>>>>

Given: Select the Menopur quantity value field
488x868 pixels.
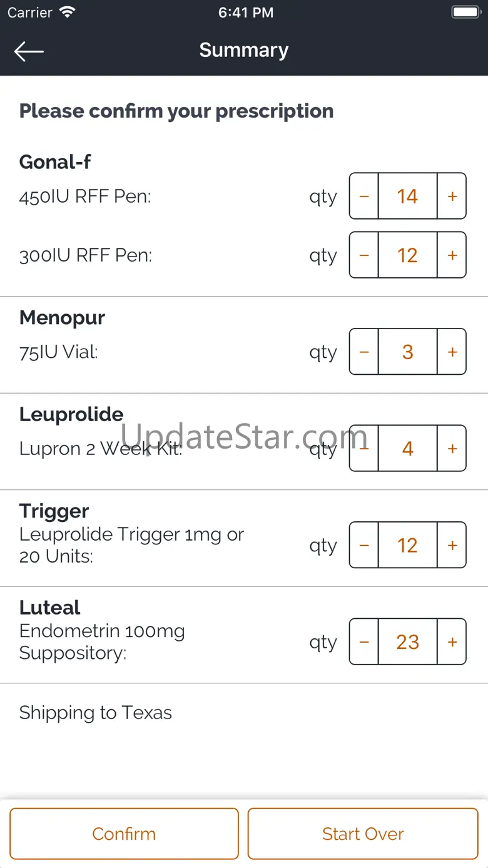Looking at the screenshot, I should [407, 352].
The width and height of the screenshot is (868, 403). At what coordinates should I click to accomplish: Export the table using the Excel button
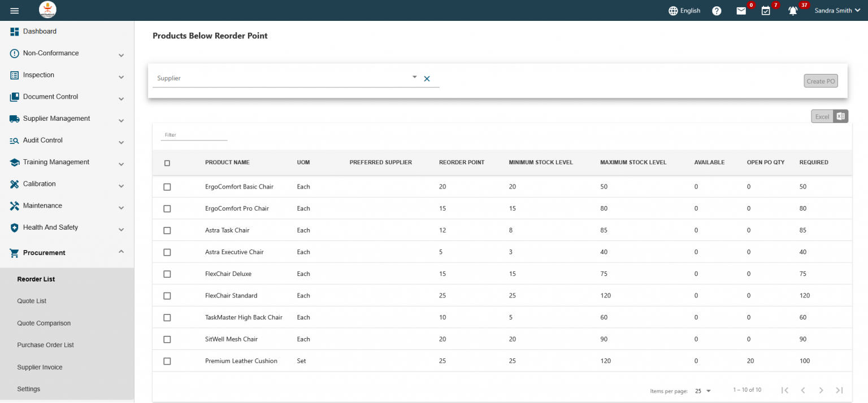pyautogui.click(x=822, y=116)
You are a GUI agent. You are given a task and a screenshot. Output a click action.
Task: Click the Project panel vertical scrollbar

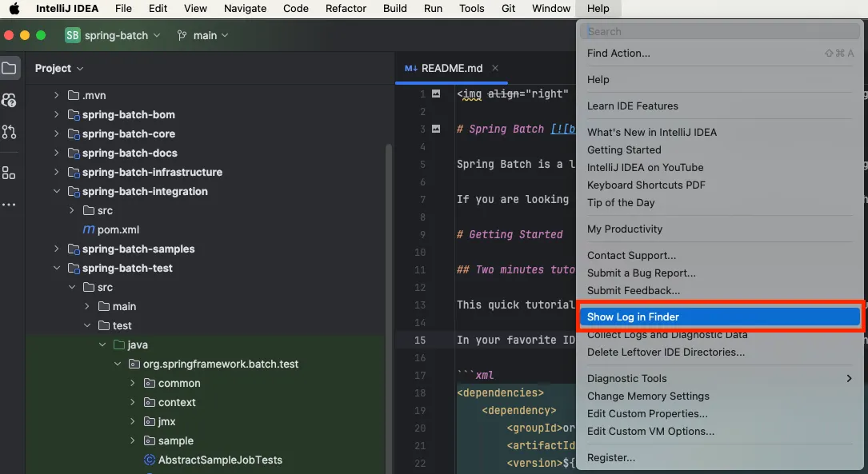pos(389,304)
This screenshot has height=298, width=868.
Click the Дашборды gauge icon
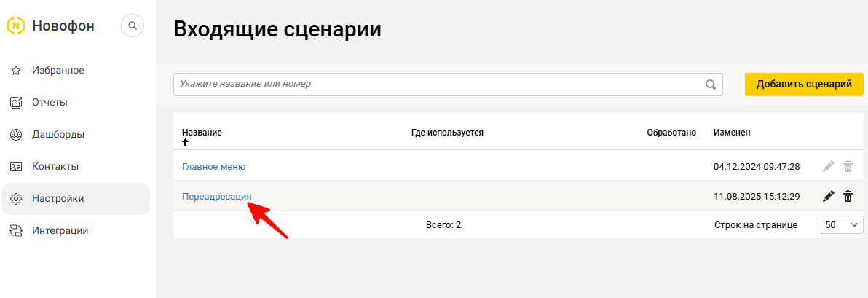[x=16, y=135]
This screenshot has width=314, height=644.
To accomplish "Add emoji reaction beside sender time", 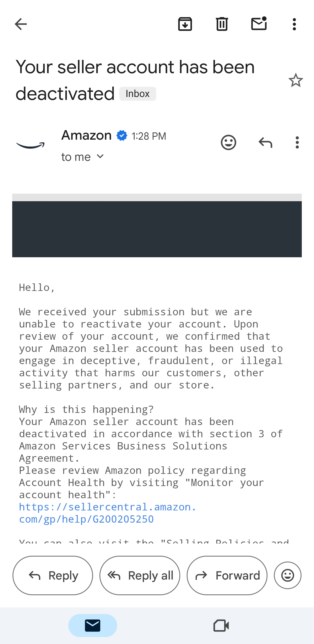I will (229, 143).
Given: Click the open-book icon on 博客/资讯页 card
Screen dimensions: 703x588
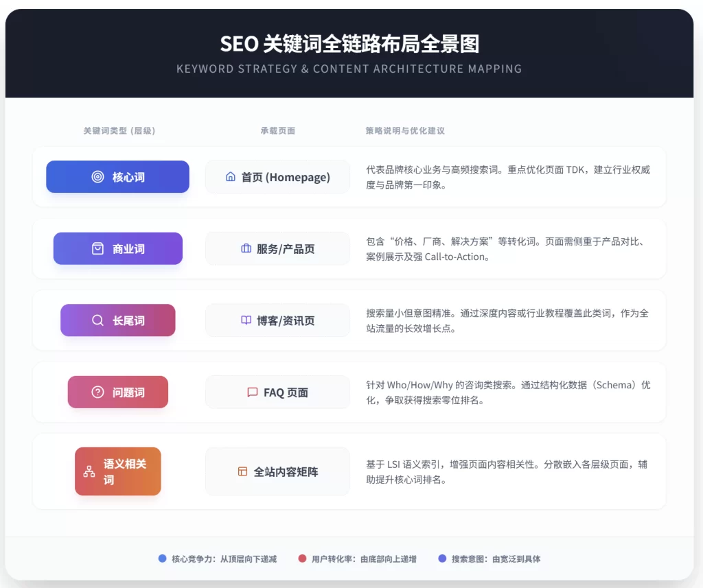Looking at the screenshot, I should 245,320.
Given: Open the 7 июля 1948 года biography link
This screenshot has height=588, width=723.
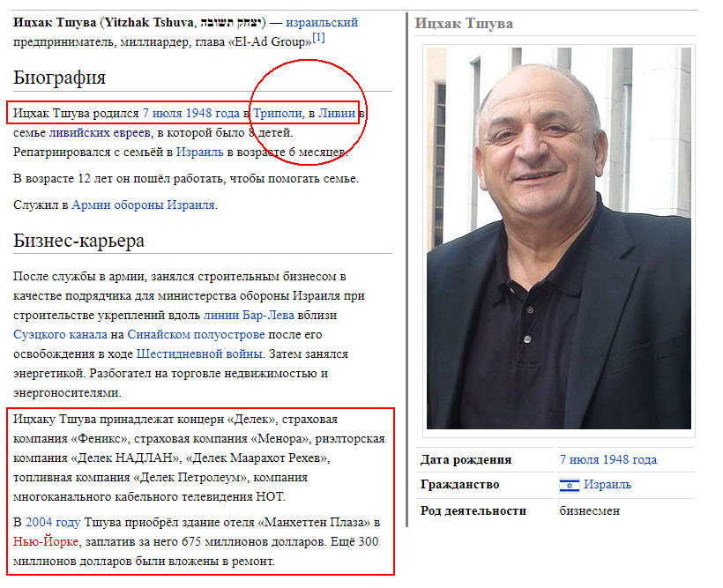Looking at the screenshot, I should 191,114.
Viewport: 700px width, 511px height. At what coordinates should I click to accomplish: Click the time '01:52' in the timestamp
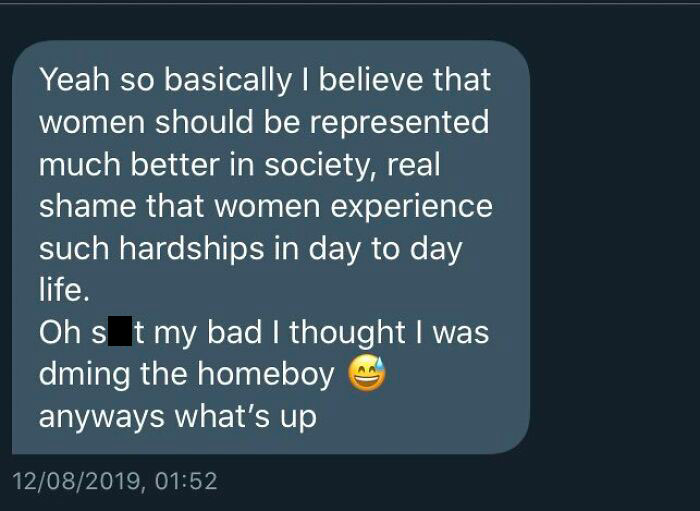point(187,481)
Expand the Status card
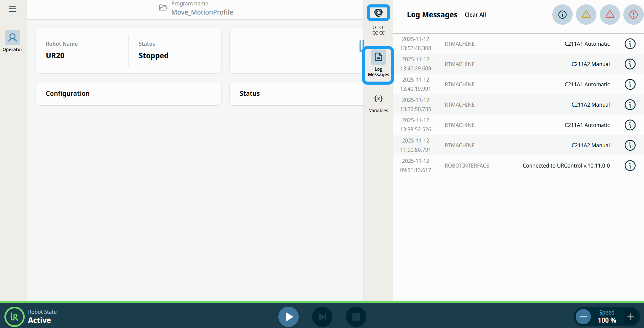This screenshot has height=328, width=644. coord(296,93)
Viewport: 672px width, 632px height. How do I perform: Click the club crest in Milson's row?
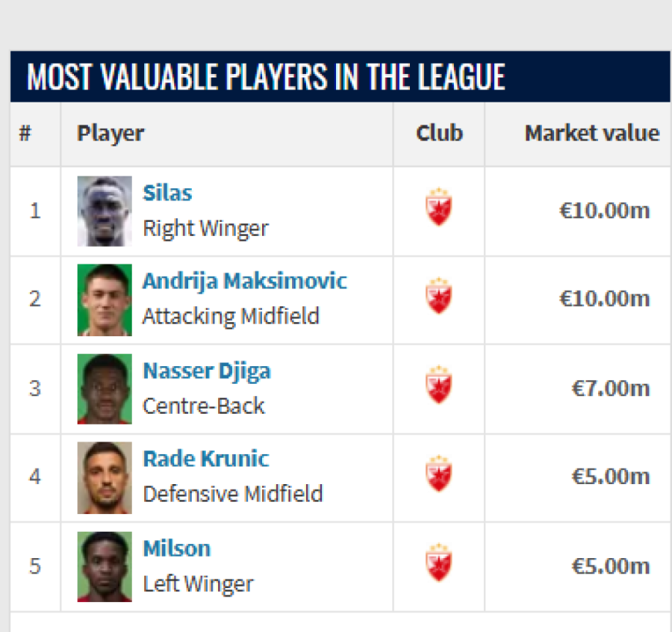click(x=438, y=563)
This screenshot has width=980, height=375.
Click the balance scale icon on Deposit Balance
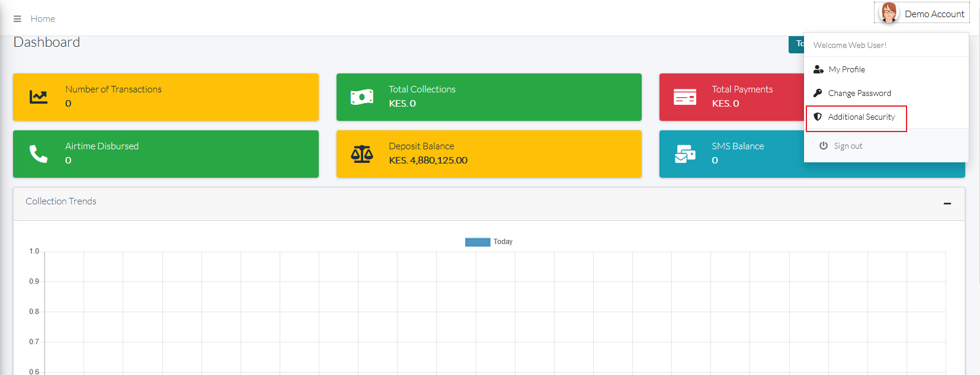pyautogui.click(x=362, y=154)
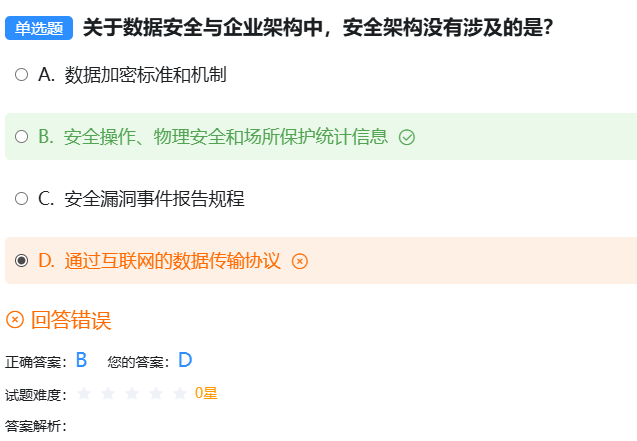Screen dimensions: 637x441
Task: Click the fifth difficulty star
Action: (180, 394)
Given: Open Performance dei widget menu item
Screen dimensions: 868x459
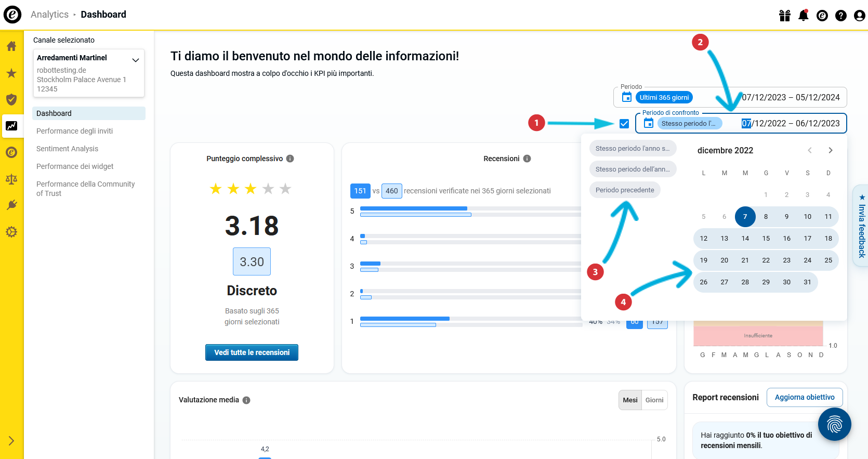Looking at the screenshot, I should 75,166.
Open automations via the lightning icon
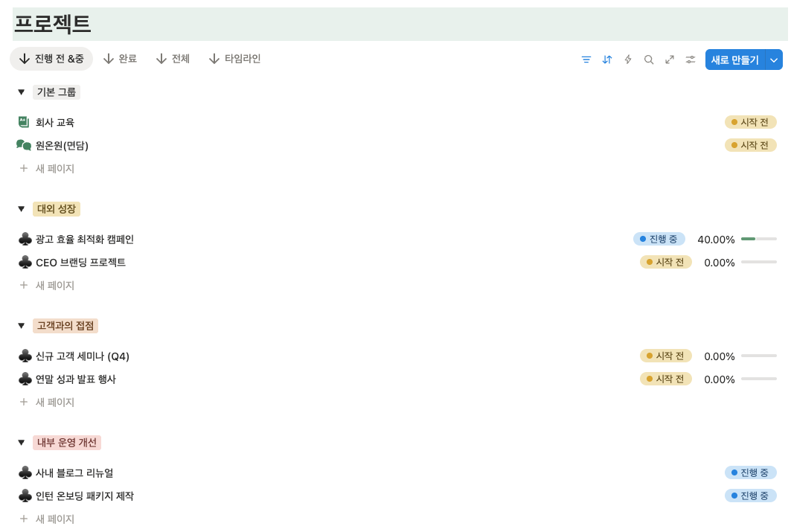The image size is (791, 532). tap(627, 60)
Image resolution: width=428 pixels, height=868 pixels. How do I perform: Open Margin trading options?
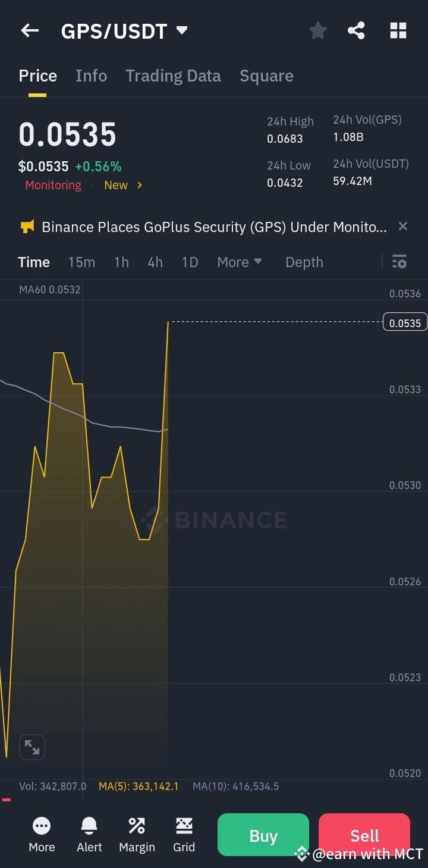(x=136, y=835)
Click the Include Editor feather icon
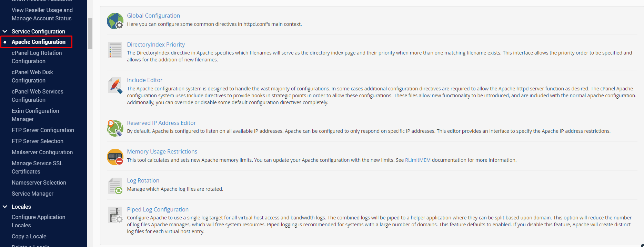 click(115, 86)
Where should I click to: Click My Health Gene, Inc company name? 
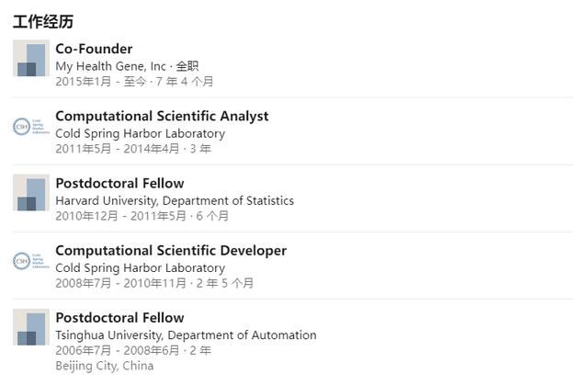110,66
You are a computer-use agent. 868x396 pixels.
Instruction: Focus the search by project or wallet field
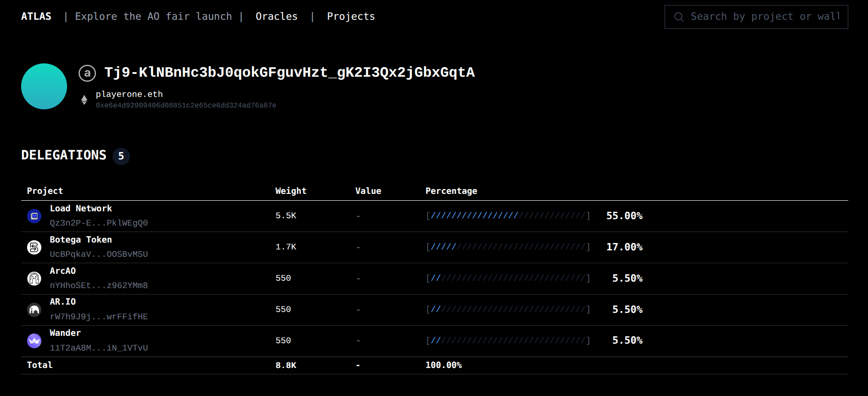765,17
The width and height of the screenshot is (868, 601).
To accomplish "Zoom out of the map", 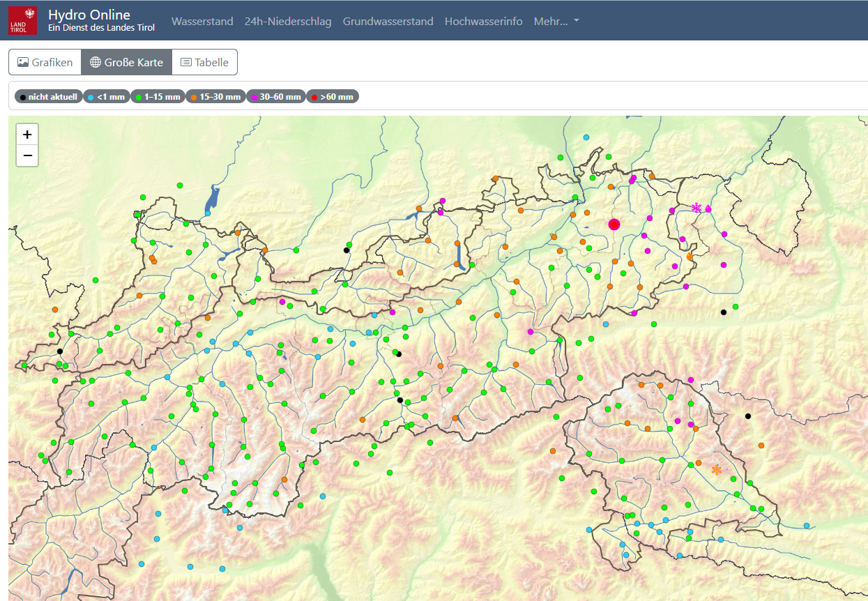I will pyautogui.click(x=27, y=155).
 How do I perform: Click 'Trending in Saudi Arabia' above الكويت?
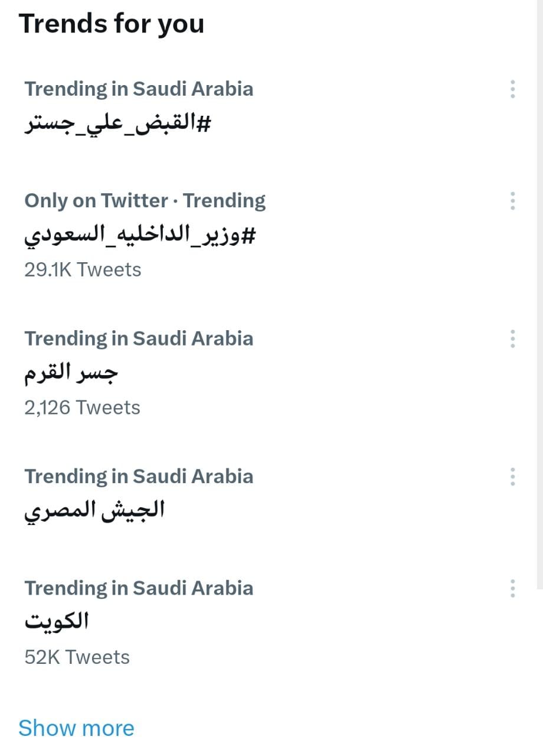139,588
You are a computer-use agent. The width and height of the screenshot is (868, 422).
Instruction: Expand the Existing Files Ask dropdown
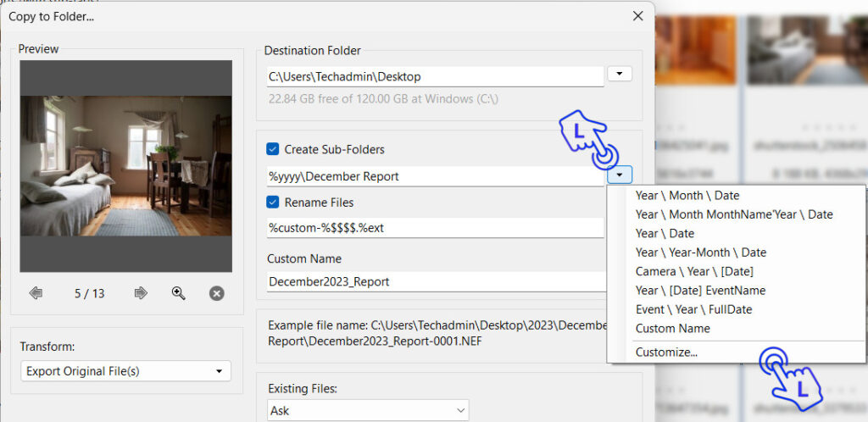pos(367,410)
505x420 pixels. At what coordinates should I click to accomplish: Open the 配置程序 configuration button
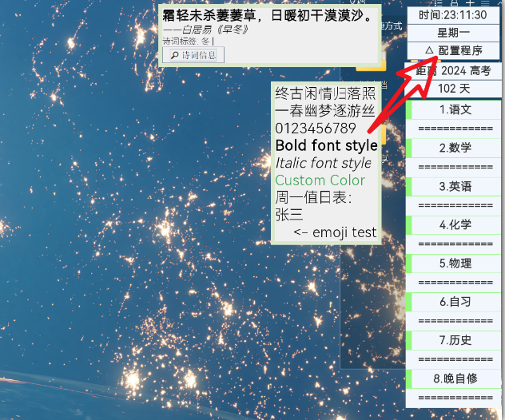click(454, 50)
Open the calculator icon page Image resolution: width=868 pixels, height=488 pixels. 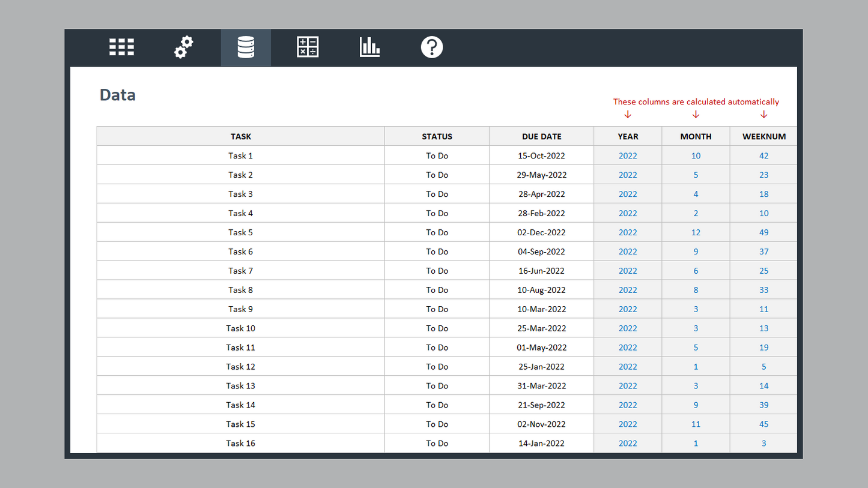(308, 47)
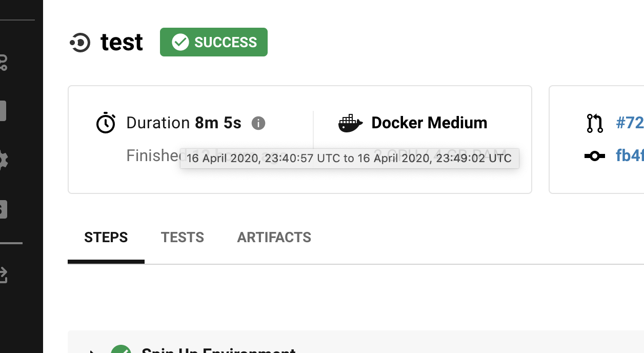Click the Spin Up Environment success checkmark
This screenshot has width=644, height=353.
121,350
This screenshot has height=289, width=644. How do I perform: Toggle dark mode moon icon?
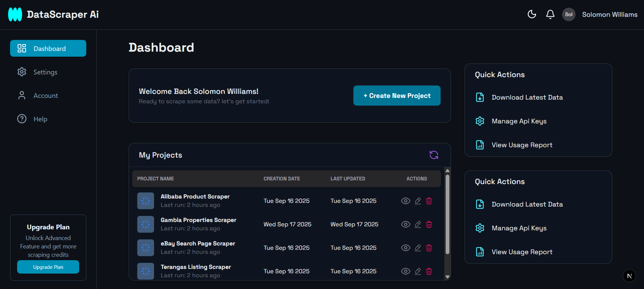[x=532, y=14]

<<<<

◆ **Exercise description**:
Look at the listing and set down only the lines from its start through the line with "You are a GUI", word for word and without pictures.

◆ **Response area**:
Given: Select the Menopur quantity value field
488x868 pixels.
Looking at the screenshot, I should [407, 352].
The width and height of the screenshot is (868, 403). At what coordinates should I click to accomplish: Export the table using the Excel button
pyautogui.click(x=822, y=116)
You are a GUI agent. You are given a task and a screenshot. Output a click action.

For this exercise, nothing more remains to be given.